# VIA VT8237 SATA problems [SOLVED: New mobo with nForce]

## Peacefaker

I have read all other posts about problems with VIA SATA, and tried everything short of sacrificing the goat. No, this is not a new installation merely an add-on hdd.

If i just leave it, it's detected as hde but I get "interrupt lost" alot of times. Then if I even try to touch it the machine locks.

With the parameter "hde=ide-scsi" I don't get any errors but no disk either.

I run 2.6.1-love5 and have IDE, SCSI, SATA built in kernel

Mobo: MSI KT6 Delta FISR (MS-6590)

NB:KT600 SB:VT8237

Not possible to set any compability mode for sata. AFAIK

If someone has it working, please give an as detailed description as posible of how you did it.

Edit: I knew MSI was a bad buy, EPoX is quality all over and 20? cheaper too.Last edited by Peacefaker on Tue Jan 27, 2004 2:16 pm; edited 1 time in total

----------

## Peacefaker

Ok, forget about it.

I have had nothing but trouble(lookups at FSB only 1MHz over stock 400MHz, constant crashes under windows at speeds over 333MHz FSB) from this mobo since I got it.

So I will have it replaced, probably by an Asus A7N8X-E Deluxe or something. I found after some looking that MSI had made the VIA sata into some kind of pseudo-SATA, aparently you can only use sata if you don't use both IDE channels.
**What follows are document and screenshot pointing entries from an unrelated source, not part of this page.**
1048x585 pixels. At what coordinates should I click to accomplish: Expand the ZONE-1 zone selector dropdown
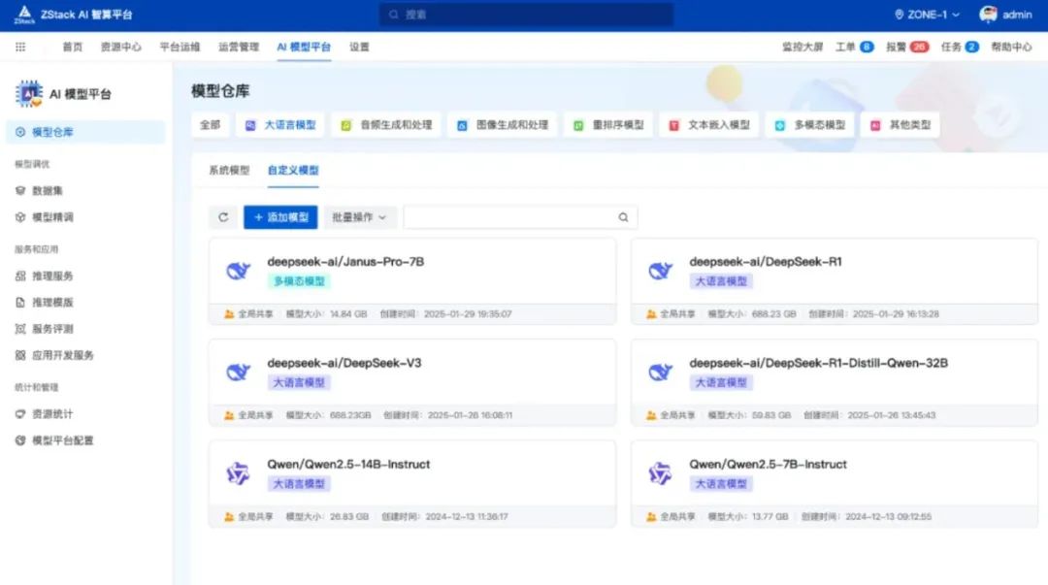(x=927, y=15)
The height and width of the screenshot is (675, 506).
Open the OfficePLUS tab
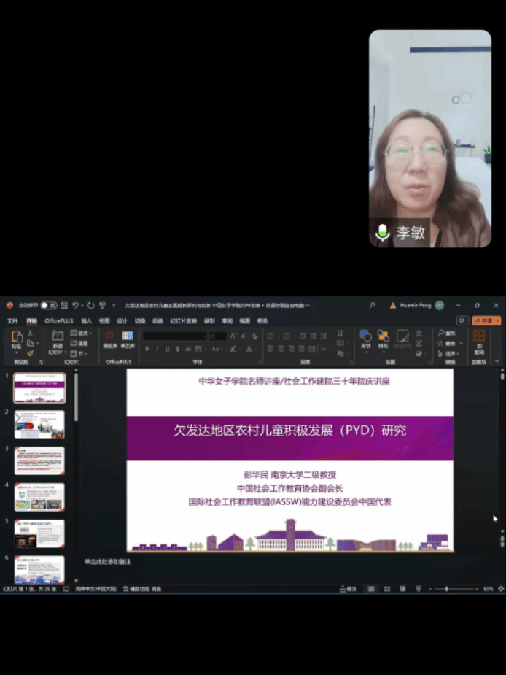pos(59,320)
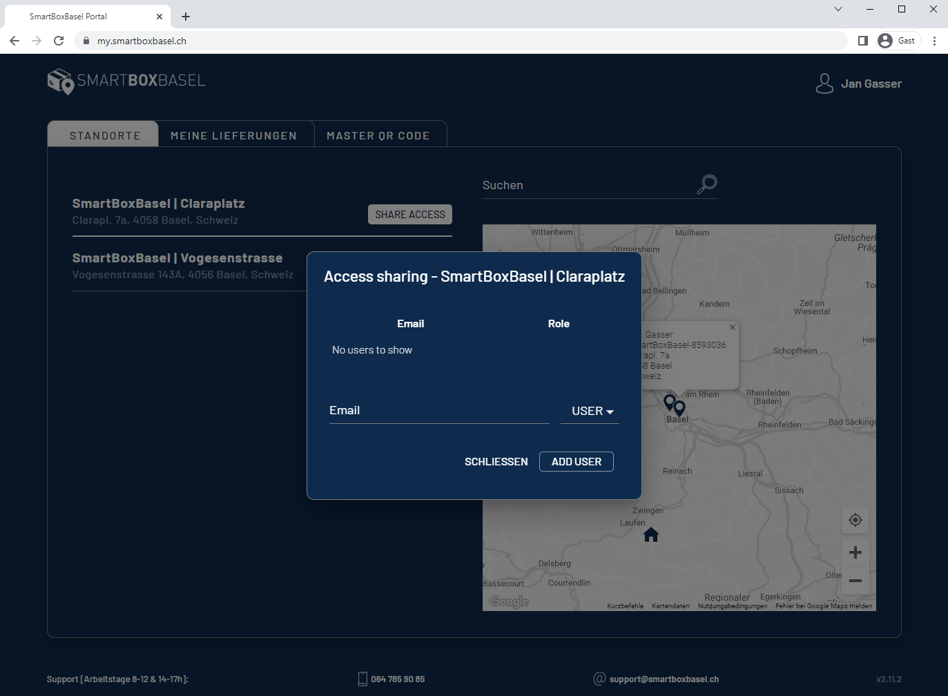Close the map info popup

[x=733, y=327]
Hopefully an nForce2 mobo with Silicon image sata will be better.

----------

## Loke

I just bought a Shuttle SN85G4 with Silicon Image SATA 3512A chip, and I get "lost interrupt" all the time too. Ive patched the kernel to support the 3512, but it will lose the interrupt either during format or within 5 minutes.

So dont bet on a new mobo will solve your problems  :Sad: 

----------

## marsclic

Just wanted to let everybody know that I've been using the MSI K8T Neo, an Athlon64 3200, and 2 raptors in a Linux RAID 0 configuration with some success. The kernel is gentoo-dev-2.6.1, which has support for the 8237 SATA ports. 

A few words of caution, though: Although I love Reiserfs, I have seen some file corruption problems that don't seem to be related specifically with running x86-64. But since I had a few system files corrupted after a freeze (RAM timing-related), I switched back to ext3. It seems to be working great for now. So my advice is to run your RAM on a slower timing when you are using 2 banks (Athlon 64 only, Opterons are ok). DO NOT OVERCLOCK when using the SATA ports, it will cause major corruption issues with the 8237. I suspect this is related to the North Bridge not having a lock on the PCI frequency.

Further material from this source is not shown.